Für die Schule auf die Straße
Von Carmela NegreteDas Netzwerk »Bildungswende jetzt!« ruft in den kommenden Wochen zu mehreren Protestaktionen für eine andere Bildungspolitik auf. Das in mehreren Bundesländern aktive Bündnis aus Gewerkschaften, Bildungsverbänden sowie Eltern-, Schüler- und Studierendenvertretungen beklagt die sich verschärfende Bildungskrise und den Mangel an »Tausenden Erzieherinnen und Lehrkräften, Hunderttausenden Kitaplätzen« sowie die Perspektivlosigkeit vieler Jugendlicher, die jedes Jahr die Schule ohne Abschluss verlassen. Auch die soziale Ungleichheit in der Bildung wird angeprangert.
Eine Schülerin aus Bremen stellte die kommenden Aktionen am Donnerstag gemeinsam mit anderen Mitgliedern des Bündnisses auf einer Pressekonferenz vor. Mitbestimmung stehe zwar im Grundgesetz, aber in der Schule dürften Schüler »selten mitbestimmen, und in der Politik hört uns keiner richtig zu«, kritisierte sie. Sie finde es ungerecht, dass es »immer noch viel zu viele Schüler gibt, denen das Recht auf Schule verwehrt wird, sei es durch einen sogenannten Förderstatus, durch Sprachbarrieren oder durch fehlende Fachkräfte«. Auch Charlie Löbner, Selbstbezeichnung studierende Person, sagte, das Bildungssystem müsse »endlich seine zentrale Aufgabe erfüllen und allen Kindern und Jugendlichen Teilhabe ermöglichen.« Philipp Dehne, ehemaliger Lehrer und ehrenamtlicher Mitorganisator des Bündnisses, warnte: »Kanzler und Ministerpräsidenten spielen weiter Verantwortungspingpong auf dem Rücken der jungen Generation und gefährden den gesellschaftlichen Zusammenhalt.«
An diesem Freitag beginnen die Protestaktionen in Bremen. Es folgen Köln, Hamburg, München und weitere Städte. In Berlin beginnt an diesem Sonnabend, dem Tag des Kindes, um 11 Uhr auf dem Dorothea-Schlegel-Platz eine Großdemonstration zum Roten Rathaus. Am 20. Juni wird auch eine Demonstration am Rande der Ministerpräsidentenkonferenz in der Hauptstadt stattfinden, denn eine der Forderungen ist, dass sich das Gremium in einer Sondersitzung mit den Bildungsproblemen in Deutschland befasst. Dabei soll auch eine Petition zum akuten Personalmangel übergeben werden. Zuletzt hatte das Bündnis im vergangenen Jahr demonstriert und Tausende Betroffene mobilisiert.

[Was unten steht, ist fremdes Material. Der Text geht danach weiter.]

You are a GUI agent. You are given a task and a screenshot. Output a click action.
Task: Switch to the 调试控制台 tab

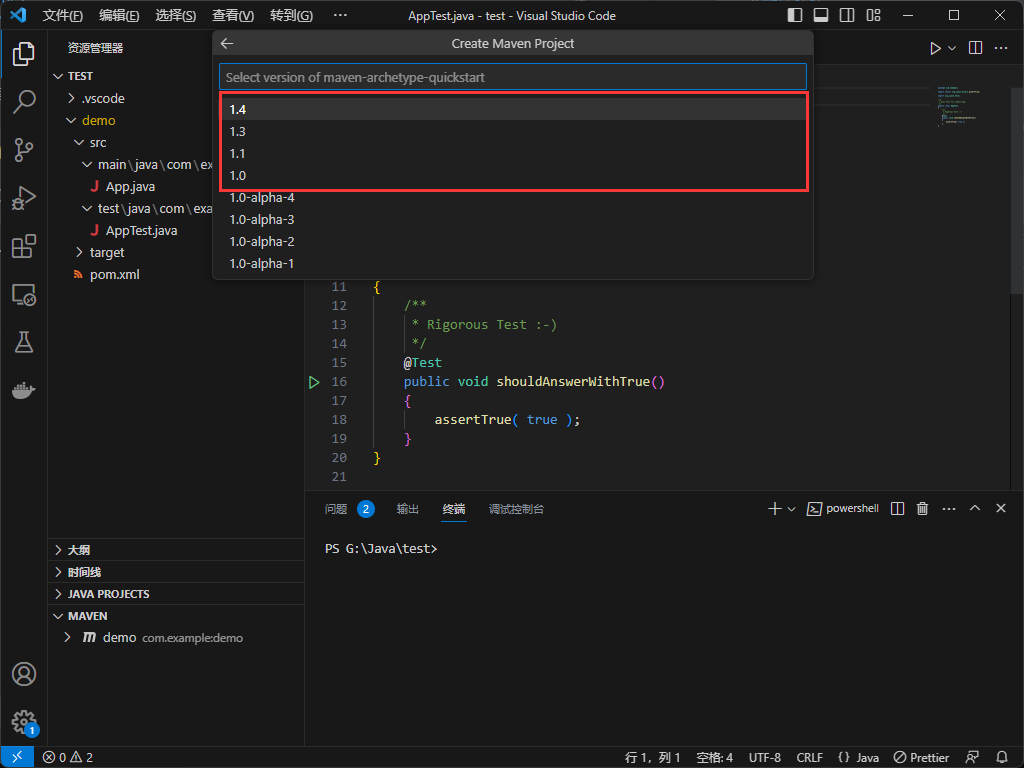click(x=516, y=509)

Nach Angaben des Deutschen Gewerkschaftsbundes (DGB) fehlen bundesweit rund 430.000 Kitaplätze und »das aktuelle Förderprogramm des Bundes zum Ausbau von Kitaplätzen läuft in diesem Jahr aus«, ein neues gebe es bislang nicht, so der DGB am Donnerstag. Bundesfamilienministerin Elisabeth Paus von den Grünen bettelt derzeit geradezu öffentlich beim Finanzministerium des FDP-Politikers Christian Lindner um Mittel, zuletzt am Dienstag auf einer Konferenz in Berlin.

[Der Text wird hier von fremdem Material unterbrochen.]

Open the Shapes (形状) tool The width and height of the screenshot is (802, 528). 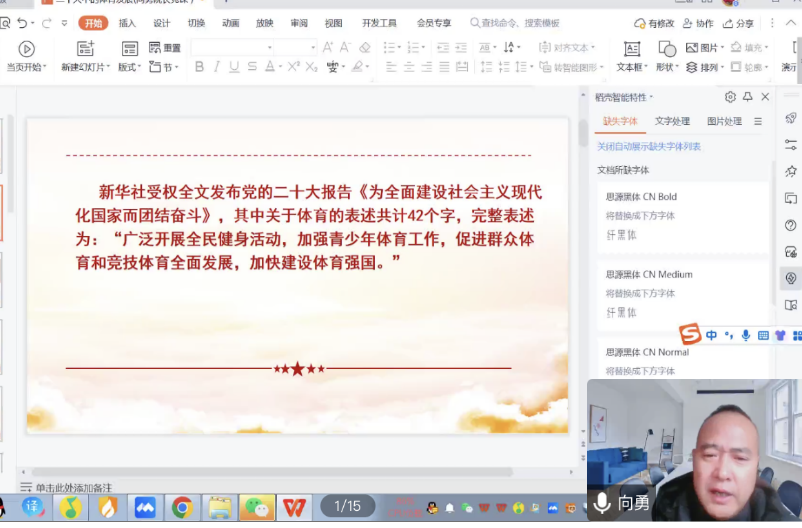[667, 49]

Doch beide Minister wissen, wofür Geld da ist – zum Beispiel für die Aufrüstung. Ob das die protestierende Bildungsgemeinschaft auch weiß? Denn im Forderungskatalog von »Bildungswende jetzt!« findet sich keine Kritik an der Bundeswehr oder an der Militarisierung der Gesellschaft, obwohl genau sie zu Kürzungen in fast allen Bereichen führt, auch bei der Bildung. Man äußere sich nicht zu allen bildungspolitischen Themen, hieß es am Donnerstag auf jW-Anfrage von dem Bündnis. Man habe eine begrenzte Zahl von Forderungen, um »von der Bildungskrise zur Bildungswende« zu kommen. Allerdings habe man in der Vergangenheit die zunehmende Präsenz des Militärs an Schulen kritisiert.